A copy of her thesis, is available upon request. Please email ngotsis@cs.princeton if you would like a copy of the thesis.
The field of computational complexity theory studies the inherent difficulties of performing
certain computational tasks with limited resources. While characterizing the minimum time required for a computational task has received more attention, understanding the memory requirements is as fundamental and fascinating. The focus of this thesis is understanding the limits of
space-bounded computation and implications for various algorithmic problems.
1. Implications of bounded space for learning algorithms: [SVW16] and [Sha14] started the
study of online learning under memory constraints. In a breakthrough result, [Raz16]
showed that learning an unknown n-bit vector from random linear equations (in F2) requires either Ω(n2) space (memory) or 2 Ω(n) samples. Work in this thesis extends these
memory-sample tradeoffs to a larger class of learning problems through an extractor-based
approach, to when the learner is allowed a second pass over the stream of samples and, to
proving security of Goldreich’s local pseudorandom generator against memory-bounded
adversaries in the streaming model.
2. Implications of bounded space for randomized algorithms: It is largely unknown if randomization gives space-bounded computation any advantage over deterministic computation.

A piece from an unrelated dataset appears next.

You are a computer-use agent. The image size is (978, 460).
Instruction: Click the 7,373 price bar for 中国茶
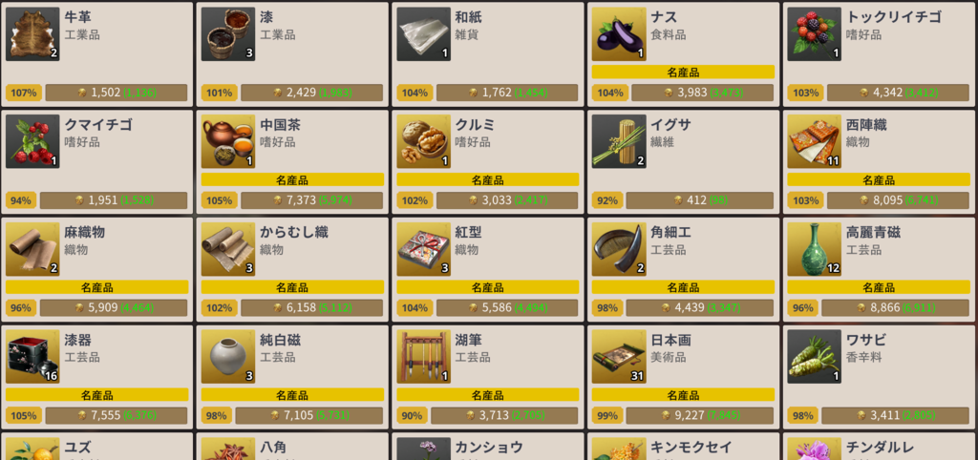click(x=312, y=200)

The current best hope of the community is to derandomize randomized log-space computation with one-sided error, that is, prove RL = L. A work presented in this thesis, in
a step towards answering this question, improved upon the state-of-the-art constructions
of hitting sets, which are tools for derandomization.
3. Implications of bounded space for mirror games: In this thesis, we show the impossibility
of winning the following streaming game under memory constraints. Alice and Bob take
turns saying numbers belonging to the set {1, 2, ..., 2N}. A player loses if they repeat a
number that has already been said. Bob, who goes second, has a memory-less strategy to
avoid losing. Alice, however, needs at least Ω(N) memory to not lose.